- **What is expected**
From the first line to the last, copy the listing below word for word.

- **Given data**

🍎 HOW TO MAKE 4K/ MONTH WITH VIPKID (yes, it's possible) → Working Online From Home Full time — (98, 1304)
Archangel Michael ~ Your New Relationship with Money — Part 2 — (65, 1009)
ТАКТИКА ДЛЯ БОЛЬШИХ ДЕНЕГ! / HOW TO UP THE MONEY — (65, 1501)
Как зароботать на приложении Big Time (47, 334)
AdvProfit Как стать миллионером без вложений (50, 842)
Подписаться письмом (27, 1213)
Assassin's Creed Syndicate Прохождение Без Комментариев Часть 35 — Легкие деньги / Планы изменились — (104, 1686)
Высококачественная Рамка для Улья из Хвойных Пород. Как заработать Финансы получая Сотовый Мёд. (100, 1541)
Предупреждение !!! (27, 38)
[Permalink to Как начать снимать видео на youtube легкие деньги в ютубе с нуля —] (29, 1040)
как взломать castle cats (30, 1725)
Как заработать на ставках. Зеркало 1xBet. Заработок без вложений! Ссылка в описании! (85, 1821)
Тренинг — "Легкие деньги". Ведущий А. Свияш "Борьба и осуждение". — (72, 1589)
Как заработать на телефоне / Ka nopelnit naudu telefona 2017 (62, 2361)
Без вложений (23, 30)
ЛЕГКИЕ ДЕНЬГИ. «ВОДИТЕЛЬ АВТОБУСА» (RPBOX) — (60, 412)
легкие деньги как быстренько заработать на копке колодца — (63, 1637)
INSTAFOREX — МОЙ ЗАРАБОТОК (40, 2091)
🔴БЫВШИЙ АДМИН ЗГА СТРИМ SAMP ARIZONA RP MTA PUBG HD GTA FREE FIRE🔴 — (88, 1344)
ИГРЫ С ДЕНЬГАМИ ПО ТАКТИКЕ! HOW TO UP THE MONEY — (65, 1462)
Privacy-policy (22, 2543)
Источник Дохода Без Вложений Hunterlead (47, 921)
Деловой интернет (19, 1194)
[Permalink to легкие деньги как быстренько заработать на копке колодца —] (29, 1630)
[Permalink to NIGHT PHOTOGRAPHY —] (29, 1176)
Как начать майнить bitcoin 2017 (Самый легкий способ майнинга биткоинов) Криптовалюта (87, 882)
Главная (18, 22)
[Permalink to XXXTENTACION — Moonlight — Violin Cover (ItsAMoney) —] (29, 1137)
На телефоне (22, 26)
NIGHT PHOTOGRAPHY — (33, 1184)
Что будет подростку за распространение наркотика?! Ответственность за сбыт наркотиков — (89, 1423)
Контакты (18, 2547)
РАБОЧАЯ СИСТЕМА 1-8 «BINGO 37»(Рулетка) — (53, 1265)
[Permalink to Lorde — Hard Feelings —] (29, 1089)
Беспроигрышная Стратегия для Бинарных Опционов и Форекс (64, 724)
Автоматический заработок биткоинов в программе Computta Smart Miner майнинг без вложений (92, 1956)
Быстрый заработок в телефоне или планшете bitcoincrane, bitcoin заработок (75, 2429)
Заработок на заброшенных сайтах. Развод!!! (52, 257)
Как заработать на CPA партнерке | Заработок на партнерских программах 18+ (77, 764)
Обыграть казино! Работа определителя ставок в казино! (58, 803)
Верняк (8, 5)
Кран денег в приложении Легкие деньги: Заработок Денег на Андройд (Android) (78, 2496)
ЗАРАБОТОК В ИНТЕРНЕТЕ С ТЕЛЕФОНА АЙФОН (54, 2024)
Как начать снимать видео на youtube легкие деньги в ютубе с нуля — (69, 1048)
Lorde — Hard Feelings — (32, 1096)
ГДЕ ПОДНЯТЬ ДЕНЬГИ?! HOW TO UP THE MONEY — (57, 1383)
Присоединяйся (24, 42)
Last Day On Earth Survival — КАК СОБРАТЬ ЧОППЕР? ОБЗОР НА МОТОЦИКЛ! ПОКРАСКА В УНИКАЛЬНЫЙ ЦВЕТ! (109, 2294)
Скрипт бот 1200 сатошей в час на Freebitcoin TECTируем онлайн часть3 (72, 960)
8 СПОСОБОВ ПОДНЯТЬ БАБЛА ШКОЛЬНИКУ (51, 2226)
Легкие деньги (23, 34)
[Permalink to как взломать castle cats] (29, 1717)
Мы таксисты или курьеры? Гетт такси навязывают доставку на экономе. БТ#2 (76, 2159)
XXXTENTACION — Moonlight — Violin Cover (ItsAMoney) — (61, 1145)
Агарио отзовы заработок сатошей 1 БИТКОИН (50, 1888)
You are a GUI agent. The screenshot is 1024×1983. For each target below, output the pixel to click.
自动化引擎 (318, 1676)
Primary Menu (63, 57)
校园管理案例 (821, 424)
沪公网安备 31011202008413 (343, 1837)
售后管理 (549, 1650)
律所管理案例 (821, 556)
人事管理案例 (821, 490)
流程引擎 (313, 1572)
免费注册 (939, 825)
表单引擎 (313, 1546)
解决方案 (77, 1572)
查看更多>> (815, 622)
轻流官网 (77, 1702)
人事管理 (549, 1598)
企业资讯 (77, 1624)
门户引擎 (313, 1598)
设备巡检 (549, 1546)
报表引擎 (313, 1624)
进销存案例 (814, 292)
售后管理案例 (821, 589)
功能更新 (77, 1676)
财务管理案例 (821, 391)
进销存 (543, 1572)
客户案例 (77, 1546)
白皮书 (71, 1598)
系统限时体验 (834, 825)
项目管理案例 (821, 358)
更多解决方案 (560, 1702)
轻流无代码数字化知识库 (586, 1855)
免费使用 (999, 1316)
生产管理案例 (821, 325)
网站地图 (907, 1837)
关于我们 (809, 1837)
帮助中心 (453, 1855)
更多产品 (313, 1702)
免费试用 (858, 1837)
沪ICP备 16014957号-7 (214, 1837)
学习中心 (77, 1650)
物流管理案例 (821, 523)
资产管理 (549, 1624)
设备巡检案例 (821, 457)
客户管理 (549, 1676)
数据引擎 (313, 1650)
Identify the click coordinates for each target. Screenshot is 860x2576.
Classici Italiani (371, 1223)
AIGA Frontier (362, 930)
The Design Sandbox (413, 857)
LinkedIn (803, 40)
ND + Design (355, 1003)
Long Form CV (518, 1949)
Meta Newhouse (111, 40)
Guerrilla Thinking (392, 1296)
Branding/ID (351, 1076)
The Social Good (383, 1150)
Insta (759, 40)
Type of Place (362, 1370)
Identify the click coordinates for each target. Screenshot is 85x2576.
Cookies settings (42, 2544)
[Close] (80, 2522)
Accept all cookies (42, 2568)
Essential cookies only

- **Expected answer**
🍎 HOW TO MAKE 4K/ MONTH WITH VIPKID (yes, it's possible) → Working Online From Home Full time — (98, 1304)
Archangel Michael ~ Your New Relationship with Money — Part 2 — (65, 1009)
ТАКТИКА ДЛЯ БОЛЬШИХ ДЕНЕГ! / HOW TO UP THE MONEY — (65, 1501)
Как зароботать на приложении Big Time (47, 334)
AdvProfit Как стать миллионером без вложений (50, 842)
Подписаться письмом (27, 1213)
Assassin's Creed Syndicate Прохождение Без Комментариев Часть 35 — Легкие деньги / Планы изменились — (104, 1686)
Высококачественная Рамка для Улья из Хвойных Пород. Как заработать Финансы получая Сотовый Мёд. (100, 1541)
Предупреждение !!! (27, 38)
[Permalink to Как начать снимать видео на youtube легкие деньги в ютубе с нуля —] (29, 1040)
как взломать castle cats (30, 1725)
Как заработать на ставках. Зеркало 1xBet. Заработок без вложений! Ссылка в описании! (85, 1821)
Тренинг — "Легкие деньги". Ведущий А. Свияш "Борьба и осуждение". — (72, 1589)
Как заработать на телефоне / Ka nopelnit naudu telefona 2017 (62, 2361)
Без вложений (23, 30)
ЛЕГКИЕ ДЕНЬГИ. «ВОДИТЕЛЬ АВТОБУСА» (RPBOX) — (60, 412)
легкие деньги как быстренько заработать на копке колодца — (63, 1637)
INSTAFOREX — МОЙ ЗАРАБОТОК (40, 2091)
🔴БЫВШИЙ АДМИН ЗГА СТРИМ SAMP ARIZONA RP MTA PUBG HD GTA FREE FIRE🔴 — (88, 1344)
ИГРЫ С ДЕНЬГАМИ ПО ТАКТИКЕ! HOW TO UP THE MONEY — (65, 1462)
Privacy-policy (22, 2543)
Источник Дохода Без Вложений Hunterlead (47, 921)
Деловой интернет (19, 1194)
[Permalink to легкие деньги как быстренько заработать на копке колодца —] (29, 1630)
[Permalink to NIGHT PHOTOGRAPHY —] (29, 1176)
Как начать майнить bitcoin 2017 (Самый легкий способ майнинга биткоинов) Криптовалюта (87, 882)
Главная (18, 22)
[Permalink to XXXTENTACION — Moonlight — Violin Cover (ItsAMoney) —] (29, 1137)
На телефоне (22, 26)
NIGHT PHOTOGRAPHY — (33, 1184)
Что будет подростку за распространение наркотика?! Ответственность за сбыт наркотиков — (89, 1423)
Контакты (18, 2547)
РАБОЧАЯ СИСТЕМА 1-8 «BINGO 37»(Рулетка) — (53, 1265)
[Permalink to Lorde — Hard Feelings —] (29, 1089)
Беспроигрышная Стратегия для Бинарных Опционов и Форекс (64, 724)
Автоматический заработок биткоинов в программе Computta Smart Miner майнинг без вложений (92, 1956)
Быстрый заработок в телефоне или планшете bitcoincrane, bitcoin заработок (75, 2429)
Заработок на заброшенных сайтах. Развод!!! (52, 257)
Как заработать на CPA партнерке | Заработок на партнерских программах 18+ (77, 764)
Обыграть казино! Работа определителя ставок в казино! (58, 803)
Верняк (8, 5)
Кран денег в приложении Легкие деньги: Заработок Денег на Андройд (Android) (78, 2496)
ЗАРАБОТОК В ИНТЕРНЕТЕ С ТЕЛЕФОНА АЙФОН (54, 2024)
Как начать снимать видео на youtube легкие деньги в ютубе с нуля — (69, 1048)
Lorde — Hard Feelings — (32, 1096)
ГДЕ ПОДНЯТЬ ДЕНЬГИ?! HOW TO UP THE MONEY — (57, 1383)
Присоединяйся (24, 42)
Last Day On Earth Survival — КАК СОБРАТЬ ЧОППЕР? ОБЗОР НА МОТОЦИКЛ! ПОКРАСКА В УНИКАЛЬНЫЙ ЦВЕТ! (109, 2294)
Скрипт бот 1200 сатошей в час на Freebitcoin TECTируем онлайн часть3 (72, 960)
8 СПОСОБОВ ПОДНЯТЬ БАБЛА ШКОЛЬНИКУ (51, 2226)
Легкие деньги (23, 34)
[Permalink to как взломать castle cats] (29, 1717)
Мы таксисты или курьеры? Гетт такси навязывают доставку на экономе. БТ#2 (76, 2159)
XXXTENTACION — Moonlight — Violin Cover (ItsAMoney) — (61, 1145)
Агарио отзовы заработок сатошей 1 БИТКОИН (50, 1888)
You are a GUI agent. The screenshot is 1024×1983. For each target below, output the pixel to click.
自动化引擎 (318, 1676)
Primary Menu (63, 57)
校园管理案例 (821, 424)
沪公网安备 31011202008413 (343, 1837)
售后管理 (549, 1650)
律所管理案例 (821, 556)
人事管理案例 (821, 490)
流程引擎 (313, 1572)
免费注册 (939, 825)
表单引擎 (313, 1546)
解决方案 (77, 1572)
查看更多>> (815, 622)
轻流官网 (77, 1702)
人事管理 (549, 1598)
企业资讯 (77, 1624)
门户引擎 (313, 1598)
设备巡检 (549, 1546)
报表引擎 (313, 1624)
进销存案例 (814, 292)
售后管理案例 (821, 589)
功能更新 (77, 1676)
财务管理案例 (821, 391)
进销存 (543, 1572)
客户案例 (77, 1546)
白皮书 (71, 1598)
系统限时体验 (834, 825)
项目管理案例 (821, 358)
更多解决方案 (560, 1702)
轻流无代码数字化知识库 (586, 1855)
免费使用 (999, 1316)
生产管理案例 (821, 325)
网站地图 (907, 1837)
关于我们 (809, 1837)
帮助中心 (453, 1855)
更多产品 (313, 1702)
免费试用 (858, 1837)
沪ICP备 16014957号-7 (214, 1837)
学习中心 (77, 1650)
物流管理案例 (821, 523)
资产管理 (549, 1624)
设备巡检案例 (821, 457)
客户管理 (549, 1676)
数据引擎 (313, 1650)
Identify the click coordinates for each target. Screenshot is 860x2576.
Classici Italiani (371, 1223)
AIGA Frontier (362, 930)
The Design Sandbox (413, 857)
LinkedIn (803, 40)
ND + Design (355, 1003)
Long Form CV (518, 1949)
Meta Newhouse (111, 40)
Guerrilla Thinking (392, 1296)
Branding/ID (351, 1076)
The Social Good (383, 1150)
Insta (759, 40)
Type of Place (362, 1370)
Identify the click coordinates for each target. Screenshot is 85x2576.
Cookies settings (42, 2544)
[Close] (80, 2522)
Accept all cookies (42, 2568)
Essential cookies only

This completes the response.